💭 When the market crashed last week and HYPE plunged near $20, Hyperliquid claimed zero bad debt and full on-chain transparency — a flex few CEXs could match.
But founder Jeff Yan went further, calling out centralized exchanges for underreporting liquidations during high-volatility events.
📉 The Liquidation Debate
🧩 Hyperliquid runs fully on-chain — every order, trade, and liquidation is verifiable in real time.
⚠️ Yan alleged that Binance and others report only a fraction of real liquidations — sometimes 1 out of 1,000 — masking the real market stress.
💬 In response, CZ defended Binance, saying ecosystem players like Binance and Venus “took hundreds of millions out of their own pockets to protect users.”
📊 The Bigger Picture
🔻 The clash followed a brutal market wipeout — $19B in leveraged positions were liquidated as BTC fell from $122K to $102K.
💨 Amid chaos, Hyperliquid reportedly handled $50–70B in trading volume without downtime, while Binance briefly faced technical issues.
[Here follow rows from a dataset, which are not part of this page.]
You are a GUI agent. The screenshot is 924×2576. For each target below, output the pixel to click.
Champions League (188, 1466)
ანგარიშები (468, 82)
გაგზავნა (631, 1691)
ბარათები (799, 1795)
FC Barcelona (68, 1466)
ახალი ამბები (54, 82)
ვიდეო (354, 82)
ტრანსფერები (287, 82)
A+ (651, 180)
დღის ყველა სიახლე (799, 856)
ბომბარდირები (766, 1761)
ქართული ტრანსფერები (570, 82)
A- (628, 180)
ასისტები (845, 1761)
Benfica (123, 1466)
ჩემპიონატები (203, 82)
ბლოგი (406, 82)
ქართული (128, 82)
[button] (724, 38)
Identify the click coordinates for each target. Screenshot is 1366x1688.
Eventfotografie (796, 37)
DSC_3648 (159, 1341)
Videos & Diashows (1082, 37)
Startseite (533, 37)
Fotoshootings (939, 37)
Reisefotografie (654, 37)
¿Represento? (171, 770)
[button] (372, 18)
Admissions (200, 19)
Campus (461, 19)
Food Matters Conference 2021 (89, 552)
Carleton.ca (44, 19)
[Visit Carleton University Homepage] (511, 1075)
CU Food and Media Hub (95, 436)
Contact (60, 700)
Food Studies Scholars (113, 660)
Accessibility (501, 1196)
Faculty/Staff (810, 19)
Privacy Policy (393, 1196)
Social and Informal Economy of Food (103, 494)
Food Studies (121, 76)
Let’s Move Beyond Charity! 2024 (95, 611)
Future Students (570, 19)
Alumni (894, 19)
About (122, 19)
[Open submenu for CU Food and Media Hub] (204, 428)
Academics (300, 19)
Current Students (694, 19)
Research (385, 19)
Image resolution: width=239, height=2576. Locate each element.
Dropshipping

🤝 Notably, Jeff Yan once joined the Binance Labs Incubation Program back in 2018 — making this confrontation even more symbolic.
💬 Expert Take
🧠 Hyperliquid is positioning itself as the “anti-CEX,” proving that transparency isn’t just a buzzword when every trade lives on-chain. Meanwhile, Binance remains the liquidity king — but at what cost to visibility?